Bavencio (avelumab)
Defines accepted indications, continuation and exclusion criteria, and approval authority for Bavencio (avelumab) for cancer treatment including FDA-approved and supported off-label uses; includes specific indications for Merkel cell carcinoma, renal cell carcinoma guidance, and urothelial carcinoma (including maintenance).
Approval date and committee review history updated through May 08, 2024 with effective date May 31, 2024.
Coverage Summary
Scope: Defines accepted indications, continuation and exclusion criteria, and approval authority for Bavencio (avelumab) for cancer treatment including FDA-approved and supported off-label uses; includes specific indications for Merkel cell carcinoma, renal cell carcinoma guidance, and urothelial carcinoma (including maintenance).
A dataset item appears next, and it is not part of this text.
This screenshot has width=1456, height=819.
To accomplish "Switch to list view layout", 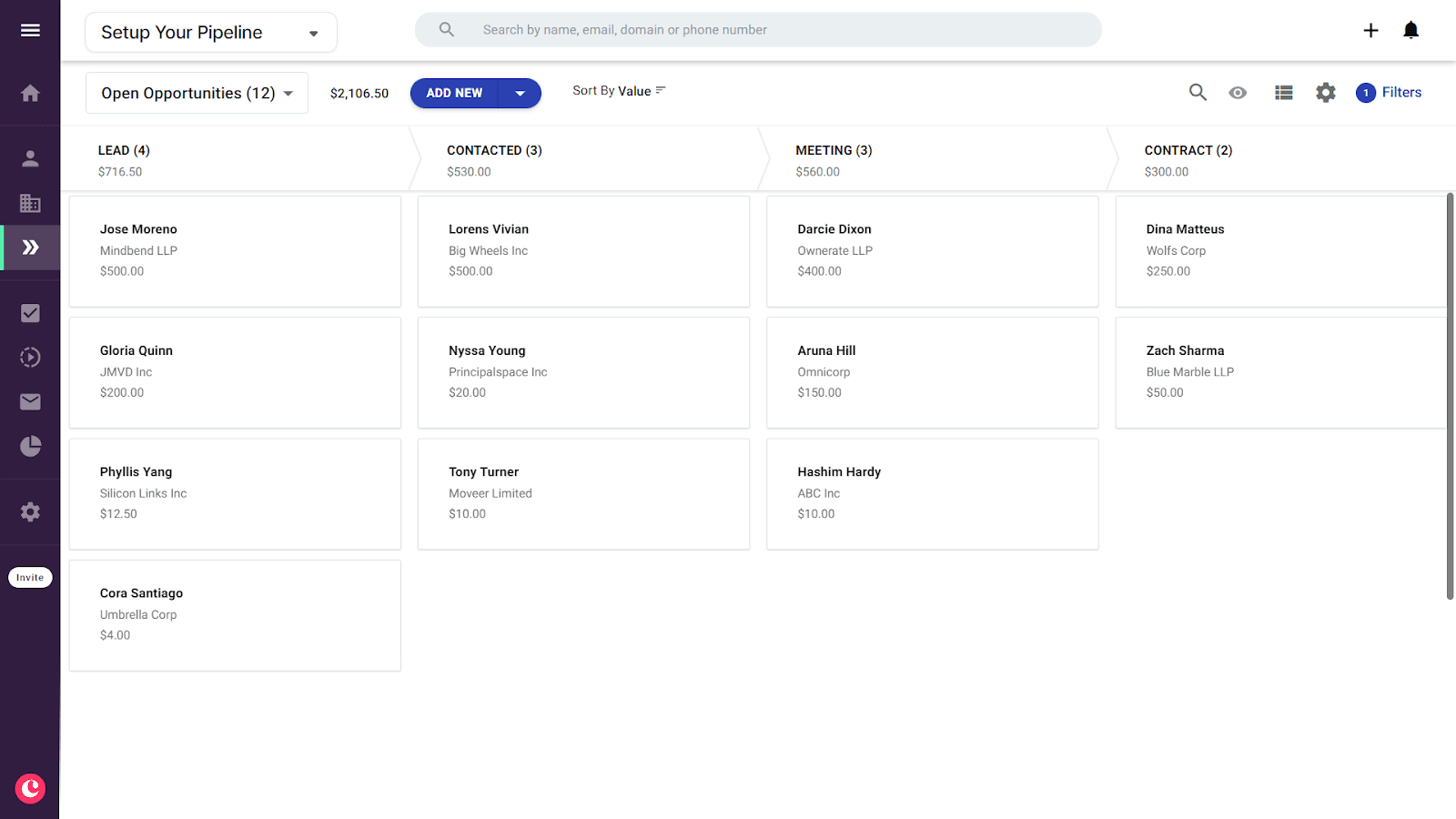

Coverage stance: covered_with_criteria — use of Bavencio must be supported by FDA labeling, CMS-recognized compendia, NCCN/ASCO guidelines, or peer-reviewed literature meeting CMS Medicare Benefit Policy Manual Chapter 15 requirements. Continuation requests are exempt when the requested medication was used within the last year, the member has not experienced disease progression or intolerance, and no additional medications are being added. Exclusion criteria and single-dose maximums are enforced by Evolent Utilization Management and final approval resides with the Utilization Management Committee.